About this task
Nothing but the lines from the one containing "Instruction: Select the" through the end of the entries below should appear in your answer, transcribed exactly; please drop the pictures.

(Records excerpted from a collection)
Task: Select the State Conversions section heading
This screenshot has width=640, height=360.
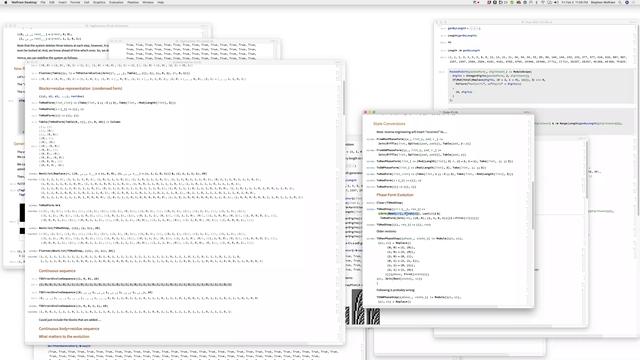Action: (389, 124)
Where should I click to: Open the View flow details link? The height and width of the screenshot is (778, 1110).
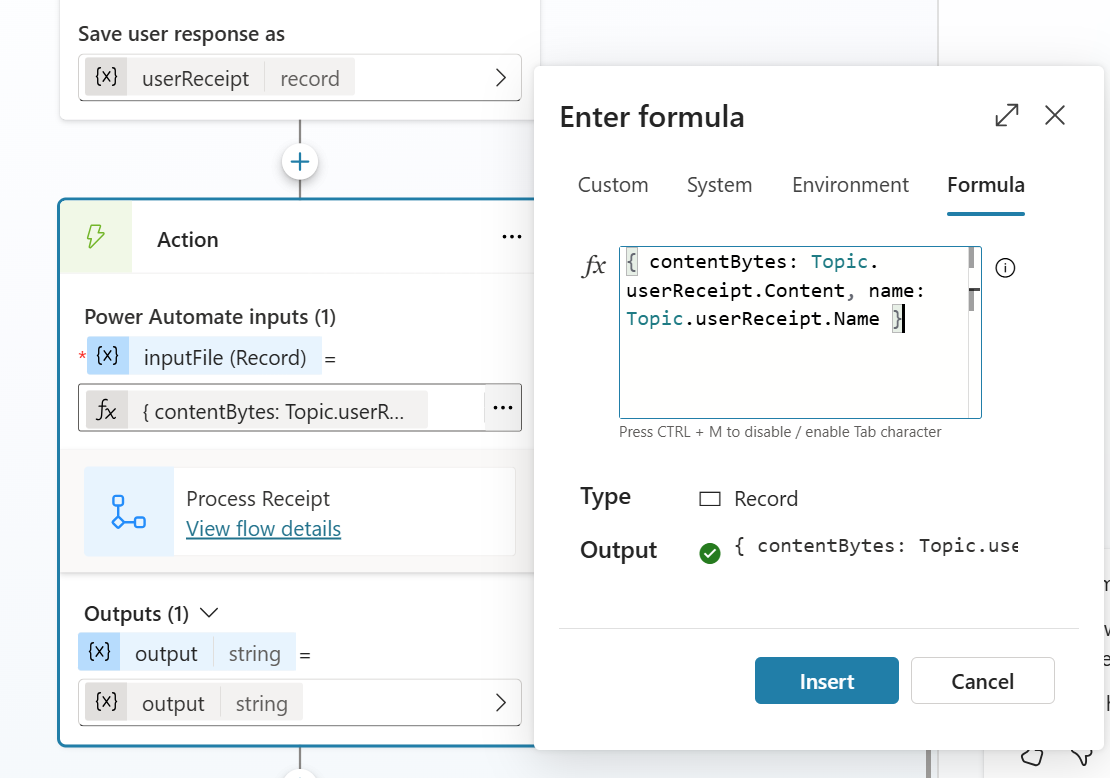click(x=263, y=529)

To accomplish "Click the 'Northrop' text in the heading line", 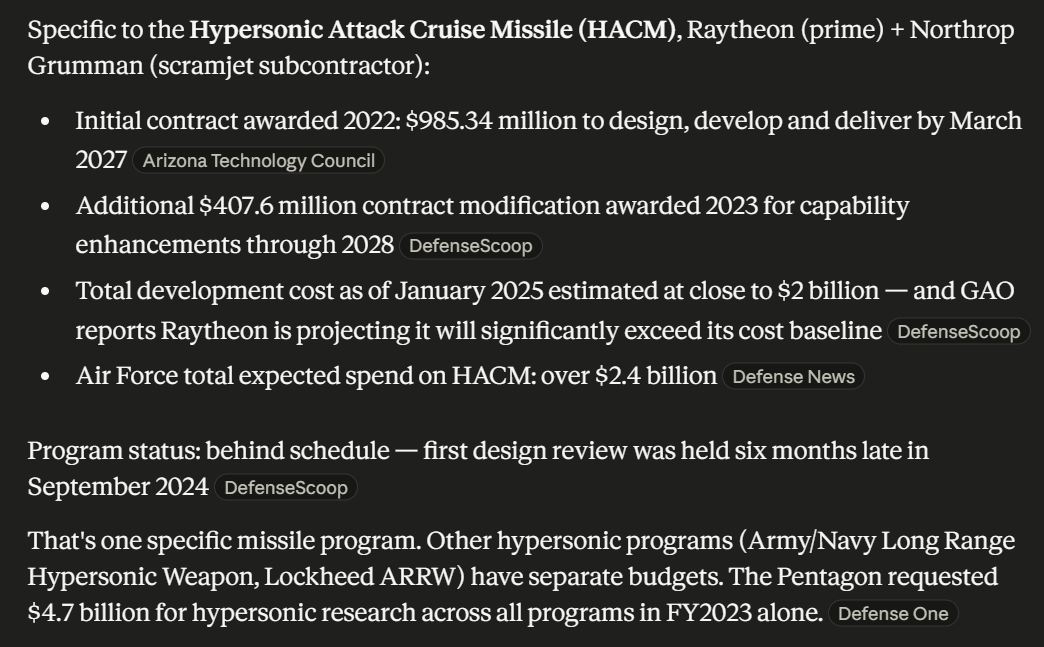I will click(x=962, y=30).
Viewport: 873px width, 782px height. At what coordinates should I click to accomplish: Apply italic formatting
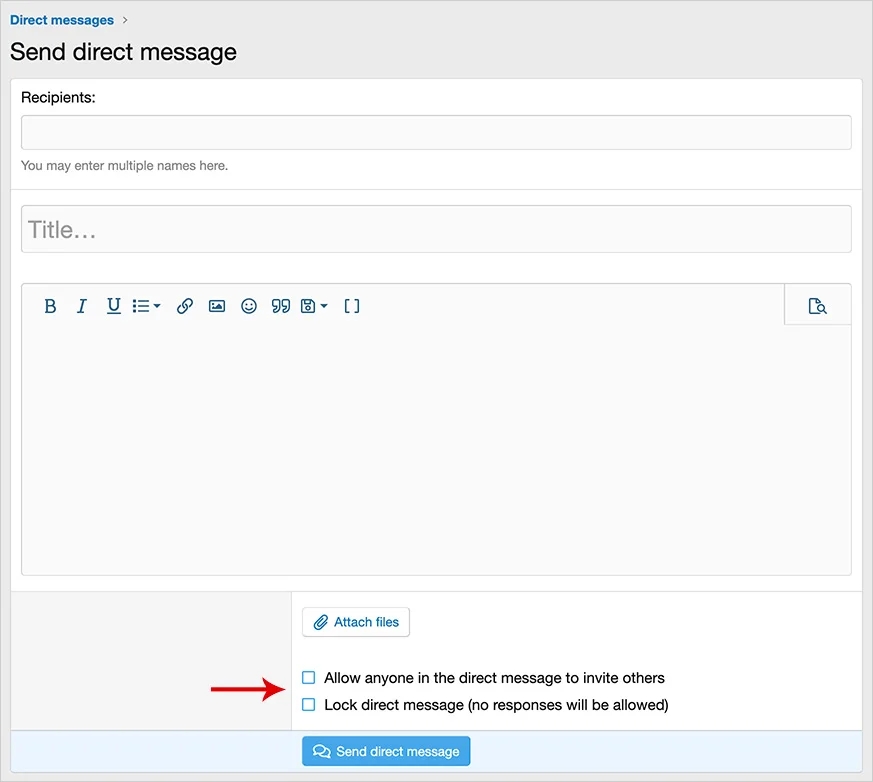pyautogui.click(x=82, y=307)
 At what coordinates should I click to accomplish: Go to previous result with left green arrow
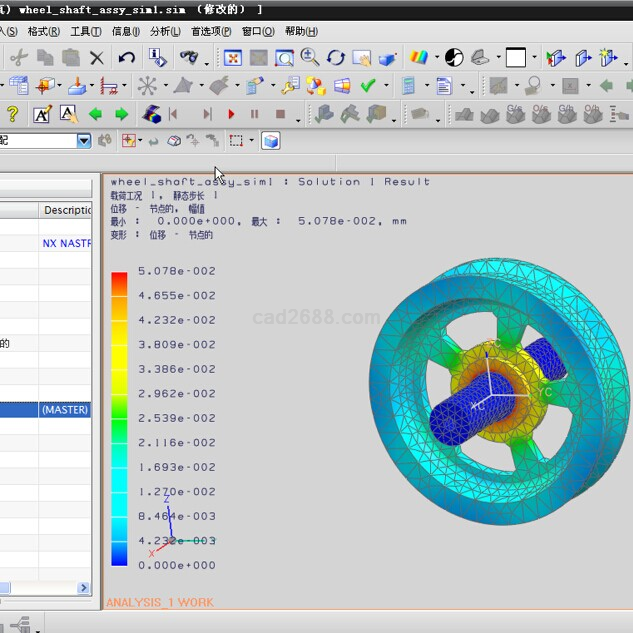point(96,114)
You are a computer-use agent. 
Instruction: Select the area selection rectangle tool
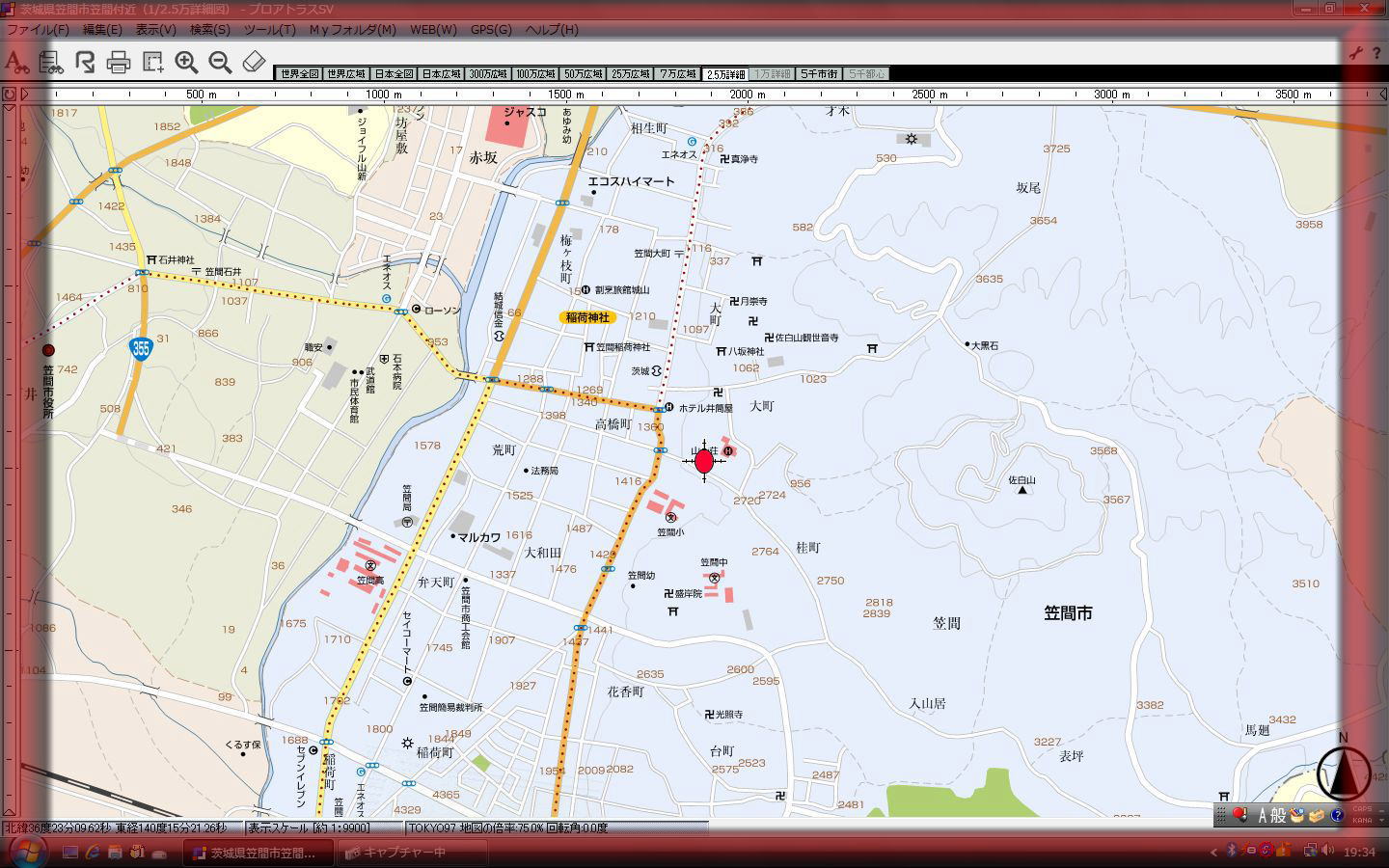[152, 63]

Answer below
Instruction: Select the area selection rectangle tool
[152, 63]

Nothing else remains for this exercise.